Open MPI User's Mailing List Archives

  |   Home   |   Support   |   FAQ   |   all Open MPI User's mailing list

Subject: Re: [OMPI users] Question about compatibility issues
From: Ted Yu (tedhyu_at_[hidden])
Date: 2009-02-01 11:28:25


Thanx for the info.  It turned out to be a problem with the software, and not an open-mpi issue.

Ted

--- On Sun, 2/1/09, Jeff Squyres <jsquyres_at_[hidden]> wrote:
From: Jeff Squyres <jsquyres_at_[hidden]>
Subject: Re: [OMPI users] Question about compatibility issues
To: tedhyu_at_[hidden], "Open MPI Users" <users_at_[hidden]>
Date: Sunday, February 1, 2009, 3:28 AM

On Jan 26, 2009, at 4:57 PM, Ted Yu wrote:

> I'm new to this group. I'm trying to implement a parallel quantum
code called "Seqquest".
> I'm trying to figure out why there is an error in the implementation
of this code where there is an error:
>
> This job has allocated 2 cpus
> Signal:11 info.si_errno:0(Success) si_code:1(SEGV_MAPERR)
> Failing at addr:(nil)
> [0] func:/usr/lib64/openmpi/libopal.so.0 [0x393af21dc5]
> [1] func:/lib64/tls/libpthread.so.0 [0x393b80c4f0]
> [2]
func:/project/source/seqquest/seqquest_source_v261i/hive_CentOS4.5_parallel/build_261i/quest_ompi.x
[0x4f5cfd]
> [3]
func:/project/source/seqquest/seqquest_source_v261i/hive_CentOS4.5_parallel/build_261i/quest_ompi.x(rhosave_+0x120)
[0x4f6a8a]
> [4]
func:/project/source/seqquest/seqquest_source_v261i/hive_CentOS4.5_parallel/build_261i/quest_ompi.x(MAIN__+0xb710)
[0x431770]
> [5]
func:/project/source/seqquest/seqquest_source_v261i/hive_CentOS4.5_parallel/build_261i/quest_ompi.x(main+0xe)
[0xa717ee]
> [6] func:/lib64/tls/libc.so.6(__libc_start_main+0xdb) [0x393b11c3fb]
> [7]
func:/project/source/seqquest/seqquest_source_v261i/hive_CentOS4.5_parallel/build_261i/quest_ompi.x(free+0x3a)
[0x425fca]
> *** End of error message ***
> ^@mpiexec: Warning: task 0 died with signal 11 (Segmentation fault).
>
>
> Trying to debug this code, I noticed that the math library is an Intel
math library, but all of the codes including scalapack and blacs were compiled
using GNU compiler. Will there be compatibility issues?

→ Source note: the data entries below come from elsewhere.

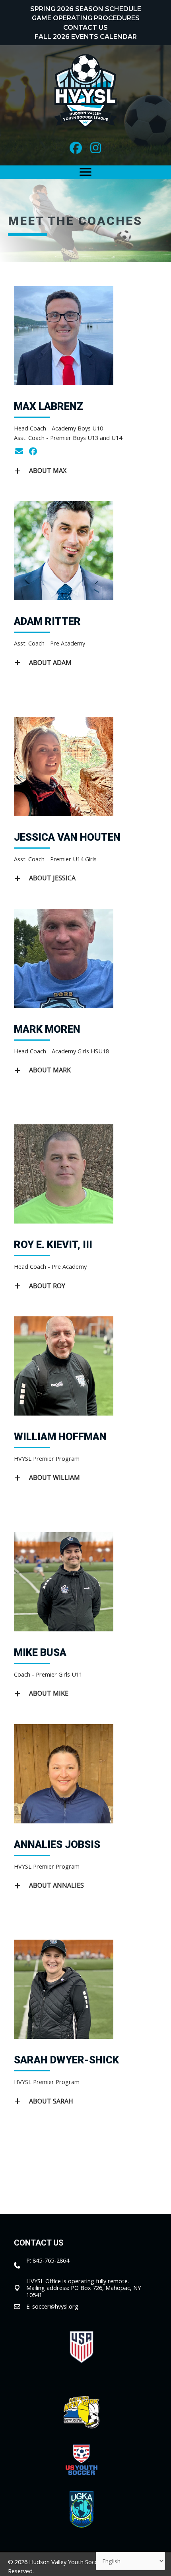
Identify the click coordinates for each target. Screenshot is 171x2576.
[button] (76, 148)
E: (29, 2306)
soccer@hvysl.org (55, 2306)
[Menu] (85, 172)
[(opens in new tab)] (81, 2346)
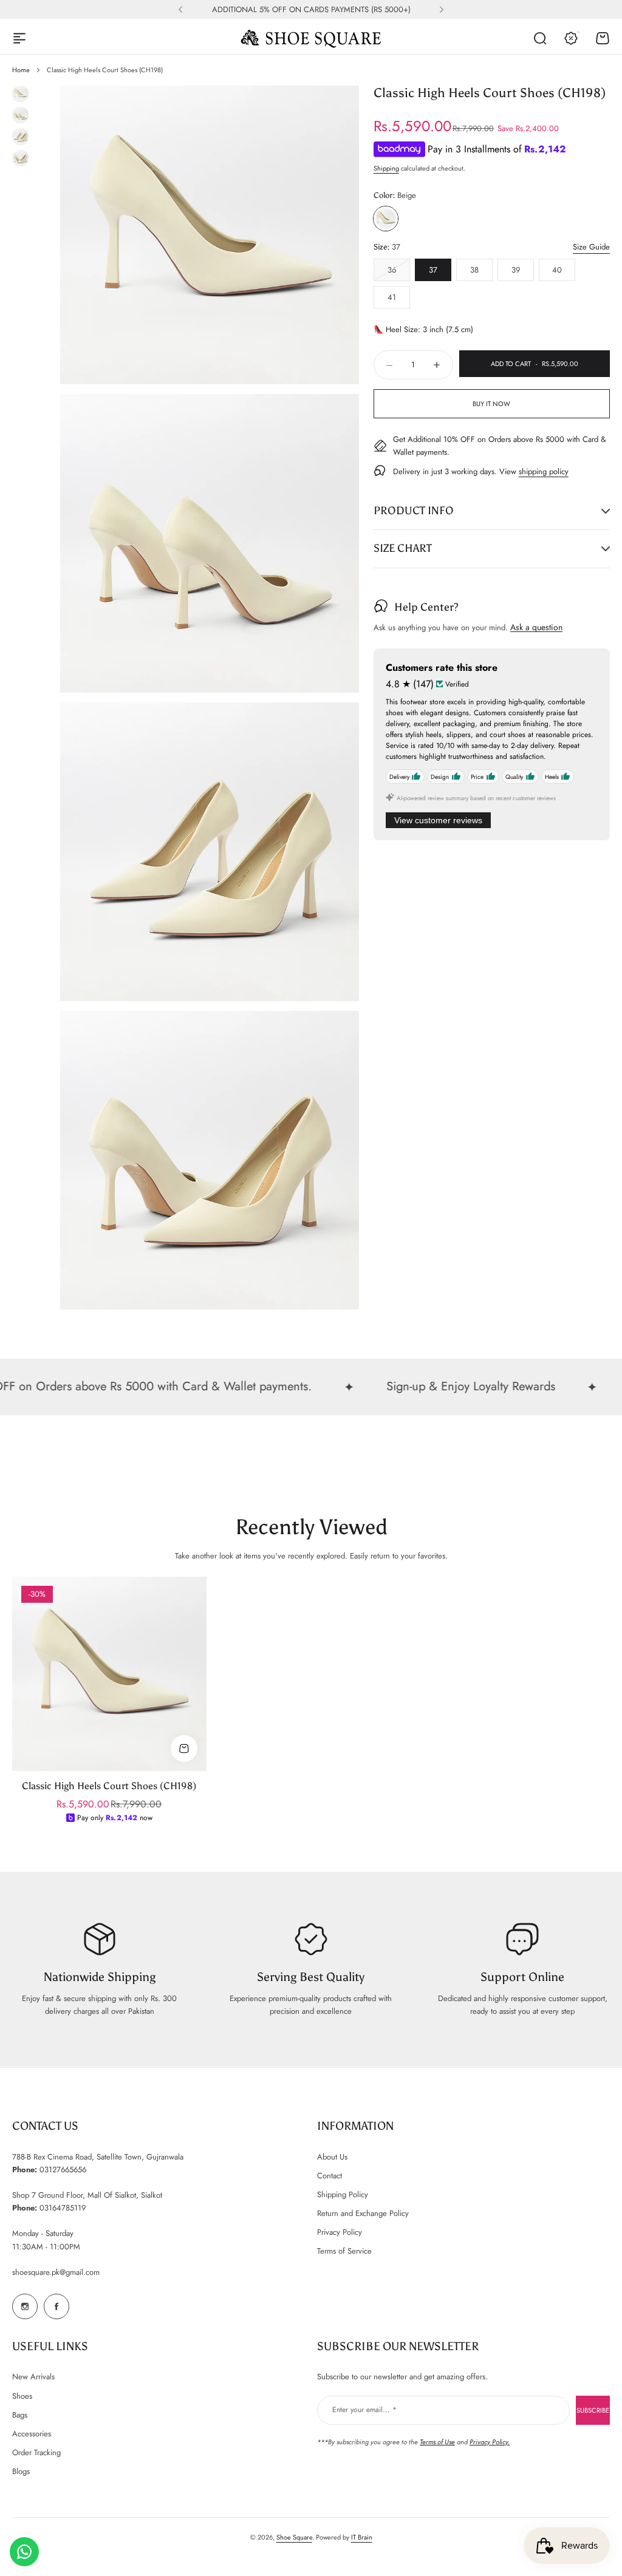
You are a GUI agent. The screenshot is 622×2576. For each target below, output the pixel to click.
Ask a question (536, 627)
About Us (332, 2157)
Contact (329, 2175)
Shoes (22, 2396)
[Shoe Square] (311, 38)
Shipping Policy (342, 2194)
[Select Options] (184, 1748)
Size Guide (591, 247)
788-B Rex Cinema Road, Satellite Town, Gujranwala (97, 2157)
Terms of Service (344, 2251)
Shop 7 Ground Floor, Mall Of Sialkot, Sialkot (87, 2195)
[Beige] (386, 218)
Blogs (21, 2471)
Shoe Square (294, 2537)
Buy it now (491, 404)
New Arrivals (33, 2376)
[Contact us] (24, 2551)
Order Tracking (36, 2452)
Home (21, 70)
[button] (180, 10)
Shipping (386, 168)
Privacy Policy (339, 2232)
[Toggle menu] (19, 38)
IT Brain (361, 2537)
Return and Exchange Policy (363, 2213)
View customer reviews (438, 820)
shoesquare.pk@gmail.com (56, 2272)
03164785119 (62, 2208)
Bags (19, 2415)
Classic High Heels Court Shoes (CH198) (109, 1786)
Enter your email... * (364, 2409)
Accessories (31, 2433)
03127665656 (62, 2169)
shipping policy (544, 471)
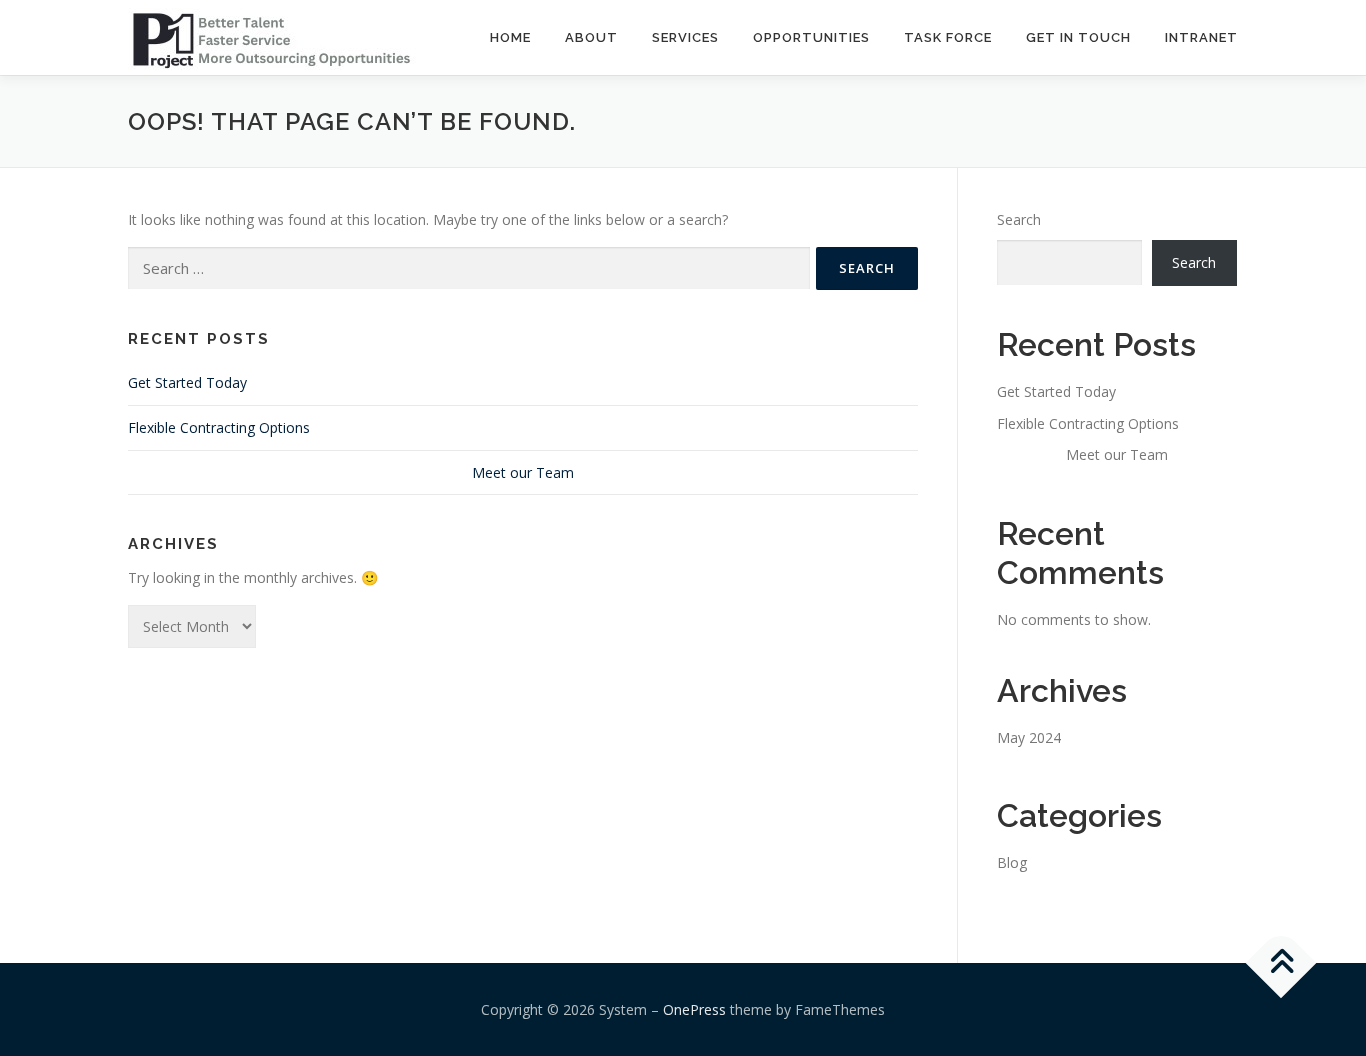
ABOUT (591, 37)
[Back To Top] (1281, 962)
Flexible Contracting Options (219, 427)
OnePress (694, 1009)
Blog (1012, 862)
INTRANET (1201, 37)
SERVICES (685, 37)
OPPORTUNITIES (811, 37)
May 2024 (1029, 737)
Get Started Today (187, 382)
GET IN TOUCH (1078, 37)
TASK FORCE (948, 37)
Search (1019, 219)
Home (510, 37)
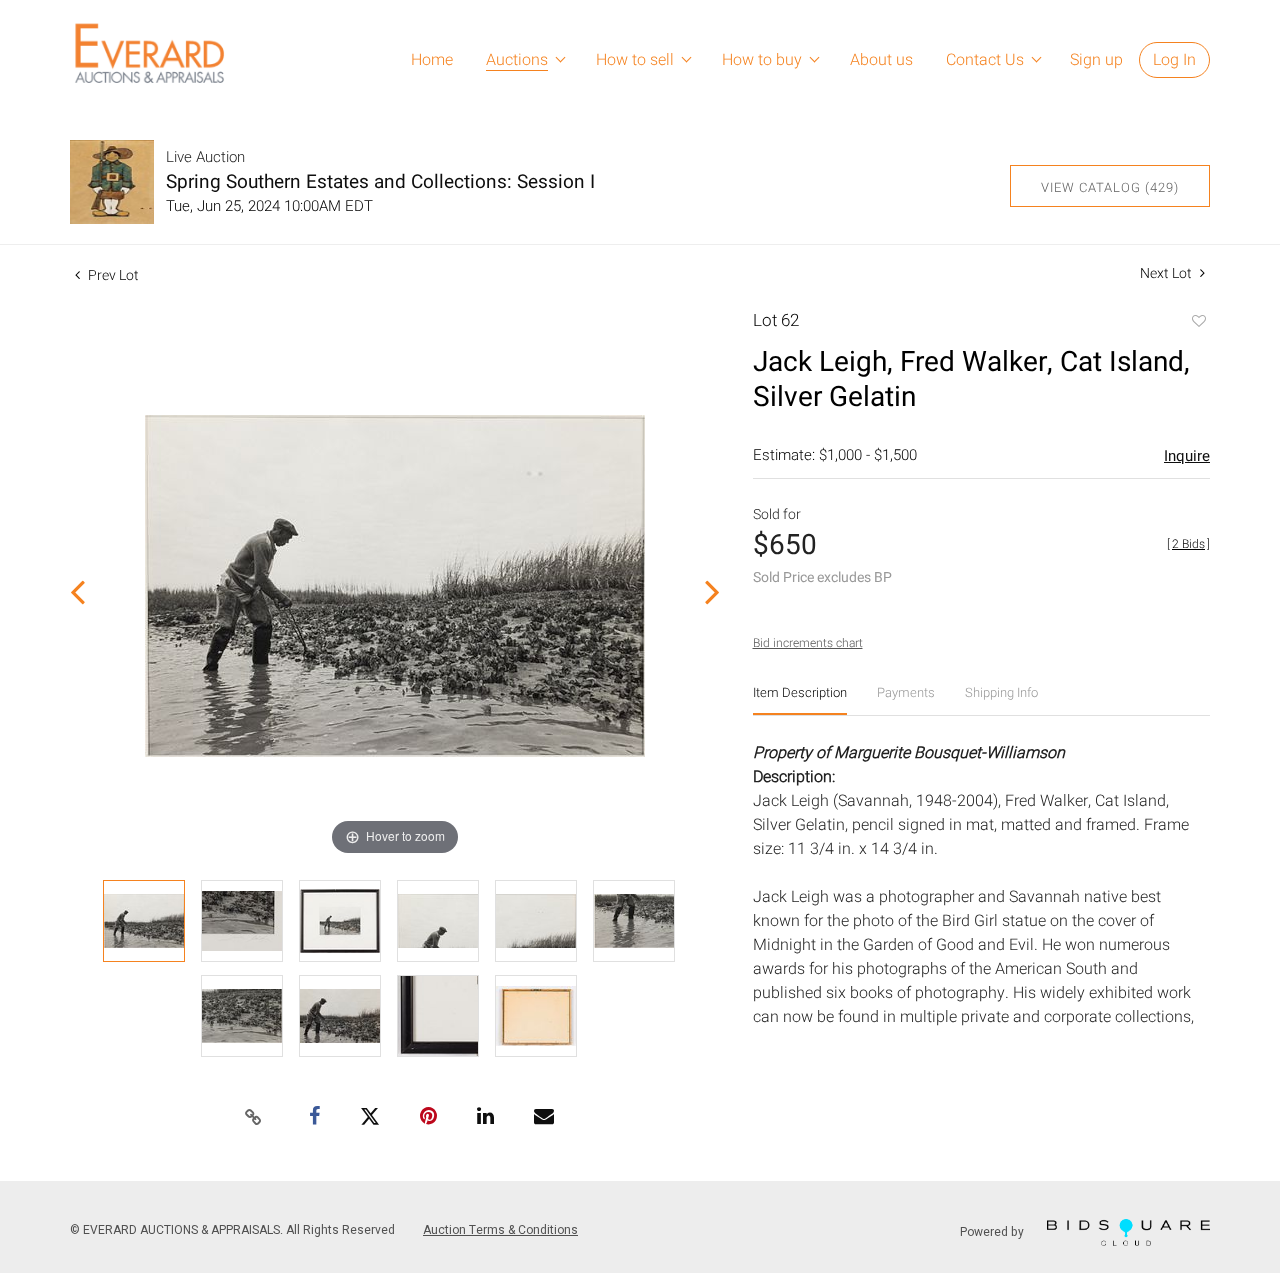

There *could* be. Have you tried to compile everything with the GNU compiler?

You might also try to examine what exactly in free() is going bad -- are you
passing a bad address to free? Can you run the code through a debugger and/or
examine corefiles?

--Jeff Squyres
Cisco Systems